Organizations have many options when implementing an Ethernet Virtual Private Network (EVPN). Choice of network design with respect to overlay routing may be influenced by a combination of factors, including scalability, multi-tenancy, segmentation, and operational simplicity. Understanding the key differences among various overlay routing architectures makes it possible to evaluate and choose an implementation that offers a best fit for an organization.

Read More: 200-901: Developing Applications and Automating Workflows using Cisco Core Platforms (DEVASC)

This blog post compares the trade-offs across different overlay Anycast routing architectures in the context of overlay networks deployed using EVPN Integrated Routing and Bridging. It covers Centralized Routing, Distributed Asymmetric Routing, and Distributed Symmetric Routing. Note that this discussion is independent of data plane encapsulation and applies equally to IP and MPLS tunnel data paths.

Overlay Networks

Overlay networks have become ubiquitous across enterprise, data center, and service provider network architectures. They enable deployment of a simple non-blocking IP routed infrastructure with the flexibility to deploy multi-tenant unicast and multicast services on top. Overlay endpoints or workloads may be placed or moved anywhere across a non-blocking fabric, independent of overlay addressing and subnet assignments. A flexible and scalable IP Clos fabric provides reachability across edge and border devices. A VPN tunnel mesh across edge and border devices provides overlay connectivity between  connected endpoints (see Figure 1).


Figure 1: VPN overlay with simple non-blocking routing infrastructure.

There may be additional factors, including security and traffic engineering policies, to consider when deploying an overlay across different use cases. Reachability, however, is the least common denominator across all overlay use cases. For flexible workload placement and mobility that is independent of addressing and subnetting constraints, a multi-tenant overlay network must provide reachability across:

◉ Tenant endpoints within an IP subnet,
◉ Tenant endpoints in different IP subnets.

As intra-subnet overlay connectivity is enabled via layer 2 VPN bridging services deployed across fabric edge and optionally border devices, multiple options exist for overlay routed connectivity between endpoints in different subnets. The following will detail and compare trade-offs across three overlay Anycast routing architectures:

1. Centralized Routing
2. Distributed Asymmetric Routing
3. Distributed Symmetric Routing

1 – Centralized Anycast Routing Architecture


A centralized routing model connects endpoints to layer-2 EVPN gateways (GW) that provide VPN bridging. This enables intra-subnet flows across the overlay while all routing to endpoints in different subnets, within and outside the fabric, is centralized via designated Integrated Routing and Bridging (IRB) L2+L3 GWs.

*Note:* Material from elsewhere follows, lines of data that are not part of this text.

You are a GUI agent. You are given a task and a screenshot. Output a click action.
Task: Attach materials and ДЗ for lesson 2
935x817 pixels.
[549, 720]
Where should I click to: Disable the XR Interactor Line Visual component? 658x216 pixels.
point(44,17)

First-hop routing for each overlay subnet is deployed using a subnet Anycast GW that is hosted on one or more designated IRB GW nodes. A key attribute defining this overlay routing architecture is that first-hop routing function for an overlay subnet is decoupled from the EVPN L2-GW edge that provides intra-subnet bridging service for that subnet. This decoupling results in first-hop routing for overlay endpoints across the fabric being “centralized” on designated IRB nodes. Note that the Anycast GW for each subnet is still distributed across these “centralized” IRB GW nodes.

It is common to deploy first-hop Anycast routing for all overlay subnets in a fabric on the same set of IRB nodes. While not necessarily required, this is often done for operational simplicity and optimal routing. It is also common for this first-hop routing function to be hosted on border nodes that also act as interconnect GWs to external L2 or L2/L3 domains. Optionally, these IRB nodes may also function as edge nodes and connect to local overlay endpoints, resulting in the model shown in Figure 2.

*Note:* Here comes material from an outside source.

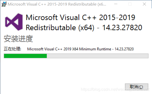The width and height of the screenshot is (152, 94).
Task: Click the 安装进度 heading
Action: (18, 39)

Figure 2: EVPN Centralized Routing Deployment Model

Control Plane Operation

A centralized approach essentially uses an EVPN overlay as a layer-2 VPN overlay, with the inclusion of the host IP along with the host MAC being optional in EVPN host route advertisements (see Figure 3). The host route is advertised by the egress L2 GW with layer 2 attributes that, on the ingress L2 GW and on the centralized IRB GW, result in:

◉ Import of the host MAC to the MAC VRF in the control plane.
◉ Host MAC reachability via layer-2 VPN encapsulation and tunnel to the egress GW.


Figure 3: Control plane operation with centralized routing.

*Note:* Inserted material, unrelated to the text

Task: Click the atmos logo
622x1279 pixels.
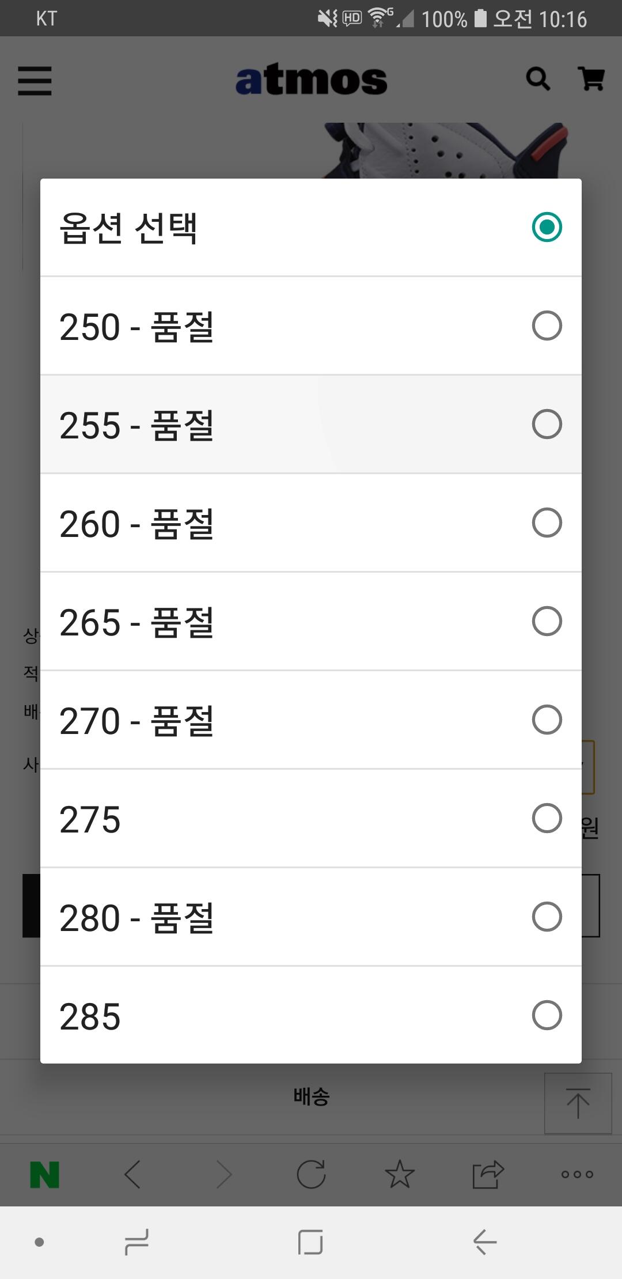Action: (x=311, y=80)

In addition, IRB GW nodes also install layer-3 adjacencies to the remote host IP.  Host IP to MAC bindings for this purpose may be learnt on the IRB GW via:

◉ Advertising L2 GW learning the host IP by snooping and including the host IP in the EVPN host route advertisement.
◉ OR in data plane via ARP and ND packets received from the host.

Note that reachability to a remote layer-3 host adjacency is still resolved by host MAC reachability via a layer-2 VPN tunnel to the egress GW. In addition, IRB gateways may also proactively advertise the Anycast GW MAC/IP in the EVPN control plane for the purpose of avoiding duplicate ARP responses from redundant Anycast GWs. On the L2 GW, this results in L2 reachability to Anycast GW MACs in the MAC VRF, and local ARP suppression for Anycast GW IP ARP requests from hosts.

Data Plane Operation

For data plane operation (see Figure 4), intra-subnet flow destined to a remote host is bridged on the ingress L2 GW via a tunnel to the egress L2 GW, with the layer 2 VPN encapsulation advertised by the egress L2 GW. On the egress L2 GW, this layer 2 VPN encapsulation maps to a MAC VRF, where the packet is again bridged to the local host.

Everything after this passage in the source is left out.